風に吹かれすぎて

今日はどんな風が吹いているのでしょうか

雪虫

2017年01月28日 | ストーリー

わたしが生まれたのは、北海道の十勝の音更という町です。
一人っ子です。
正確には、一人っ子ではなく兄がいたらしいのですが、兄がまだ赤ん坊のときに亡くなったらしいです。
なにが原因なのか詳しいことは両親から聞いていません。

音更は、見わたすかぎりジャガイモやらトウモロコシの畑が広がる何もないところです。
わたしの両親は、その小さな小さな町で魚屋をしていました。
ほんとに見わたすかぎりなんにもない場所で、魚屋なんておかしいでしょう?
海なんて、ずーっとずーっと遠くにあるんですから。
わたしが中学生のときに、町にもスーパーマーケットができまして、両親はその数年後に店をたたみました。
店をたたんで、二人で近所の牧場で働き始めました。

そんなこんなで、すっかり元気のなくなった両親にまさか高校に行きたいとも言えず、
わたしは中学を卒業すると帯広の製紙工場で働き始めました。
会社の寮住まいです。
幸い、先輩方いじめられもせず、休日には同期の子達と植物園に行ったり、糠平湖におにぎりを持って行ったり、
それなりに楽しみました。
両親のことは気にはなりましたが、毎月給料のいくらかを送ってやれるだけで、あとはどうしようもありませんでした。

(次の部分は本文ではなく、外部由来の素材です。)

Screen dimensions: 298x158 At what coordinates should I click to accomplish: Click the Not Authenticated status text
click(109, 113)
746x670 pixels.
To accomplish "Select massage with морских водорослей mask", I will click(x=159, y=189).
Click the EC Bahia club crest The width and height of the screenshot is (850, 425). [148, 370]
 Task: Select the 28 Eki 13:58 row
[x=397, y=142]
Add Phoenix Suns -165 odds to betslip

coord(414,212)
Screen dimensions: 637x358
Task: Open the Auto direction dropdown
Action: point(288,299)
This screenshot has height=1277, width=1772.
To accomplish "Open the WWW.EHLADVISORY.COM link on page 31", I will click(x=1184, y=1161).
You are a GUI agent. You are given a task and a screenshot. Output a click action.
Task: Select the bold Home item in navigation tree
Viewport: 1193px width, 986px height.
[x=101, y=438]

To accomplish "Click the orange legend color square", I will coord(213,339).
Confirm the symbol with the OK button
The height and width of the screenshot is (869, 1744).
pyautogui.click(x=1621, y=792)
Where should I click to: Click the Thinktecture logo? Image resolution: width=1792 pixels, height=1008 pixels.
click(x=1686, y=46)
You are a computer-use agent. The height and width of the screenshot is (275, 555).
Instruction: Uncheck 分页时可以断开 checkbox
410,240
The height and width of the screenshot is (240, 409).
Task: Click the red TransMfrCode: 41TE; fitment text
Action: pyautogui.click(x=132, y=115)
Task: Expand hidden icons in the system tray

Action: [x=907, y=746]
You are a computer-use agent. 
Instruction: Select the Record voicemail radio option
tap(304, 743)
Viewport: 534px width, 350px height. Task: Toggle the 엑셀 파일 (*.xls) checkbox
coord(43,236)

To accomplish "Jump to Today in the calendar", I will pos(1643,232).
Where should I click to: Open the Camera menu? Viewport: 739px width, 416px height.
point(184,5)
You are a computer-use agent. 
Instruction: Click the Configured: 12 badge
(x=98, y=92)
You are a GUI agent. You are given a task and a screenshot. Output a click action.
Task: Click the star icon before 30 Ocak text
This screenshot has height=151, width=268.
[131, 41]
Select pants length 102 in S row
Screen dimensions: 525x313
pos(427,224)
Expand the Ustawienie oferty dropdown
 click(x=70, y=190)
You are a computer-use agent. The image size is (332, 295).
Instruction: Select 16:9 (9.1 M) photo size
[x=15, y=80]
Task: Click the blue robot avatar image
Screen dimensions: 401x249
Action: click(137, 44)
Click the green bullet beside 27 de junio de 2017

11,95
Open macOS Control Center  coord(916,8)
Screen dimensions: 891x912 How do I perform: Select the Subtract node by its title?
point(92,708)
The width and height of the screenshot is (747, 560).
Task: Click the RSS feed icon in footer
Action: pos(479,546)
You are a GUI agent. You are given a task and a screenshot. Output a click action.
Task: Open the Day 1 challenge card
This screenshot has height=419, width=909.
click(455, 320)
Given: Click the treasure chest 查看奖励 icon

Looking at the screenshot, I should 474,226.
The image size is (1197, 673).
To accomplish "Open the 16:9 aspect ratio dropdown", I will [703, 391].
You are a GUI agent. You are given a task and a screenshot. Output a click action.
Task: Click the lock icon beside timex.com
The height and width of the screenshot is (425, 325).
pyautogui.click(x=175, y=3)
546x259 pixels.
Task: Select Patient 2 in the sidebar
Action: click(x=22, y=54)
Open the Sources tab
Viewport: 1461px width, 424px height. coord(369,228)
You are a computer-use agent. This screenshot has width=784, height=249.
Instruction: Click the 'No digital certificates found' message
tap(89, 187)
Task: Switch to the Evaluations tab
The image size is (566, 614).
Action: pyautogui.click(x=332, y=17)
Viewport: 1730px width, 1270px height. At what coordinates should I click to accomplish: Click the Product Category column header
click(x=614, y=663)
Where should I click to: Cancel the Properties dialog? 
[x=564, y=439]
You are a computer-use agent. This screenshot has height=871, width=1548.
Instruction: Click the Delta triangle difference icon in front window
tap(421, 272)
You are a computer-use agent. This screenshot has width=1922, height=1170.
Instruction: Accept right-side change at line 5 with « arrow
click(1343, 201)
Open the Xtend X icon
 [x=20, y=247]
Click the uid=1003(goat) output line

仕事にも慣れたころ、父親が肺炎にかかり亡くなりました。
父の看病をしていた母にも肺病が移り、その三月後に母もあの世に行ってしまいました。
突然独りぼっちになってしまいました。
数ヶ月のうちに両親を立て続けに亡くしたわたしを、上司や同僚はとてもよく気遣ってくれました。
でも、気遣ってくれればくれるほど、わたしの心は寂しくなってたまりませんでした。

そのころを思うと、今でも胸がいっぱいになってしまいます。
こうして夫も二人の子供もいる今の自分がときおり夢ではないかと思うときもあります。

冬になると十勝では雪虫が舞います。
ええ、ユ・キ・ム・シです。
本当に雪が舞っているようにゆらゆらと飛びます。
雪の匂いってわかりますか?
初雪が降る前に、大気中に雪の匂いが満ちるのです。
ちょうどそのころ、雪虫がどこからともなく大量に現れて、そこらじゅうを舞い飛ぶのです。

子供のころ、不思議でたまりませんでした。
雪が本格的に降るようになると、ぱったりと雪虫たちはいなくなります。
どこかに消えたようにいなくなるのです。
雪虫は動きが鈍いのでかんたんに捕まえることができました。
捕まえてみると、ふわふわの真っ白い毛の中に、ちゃんと黒い羽も胴体もありました。
あれはなんだったのでしょう。
冬の訪れを告げるためにだけに舞い飛ぶなんて、そんなことありえるんでしょうか?

十勝には夏のお盆には何度か墓参りに帰っていますが、冬には帰る用事もないため、20年ほど帰っていません。
いつか息子たちを連れて、冬になりかけの十勝に帰ってみたいです。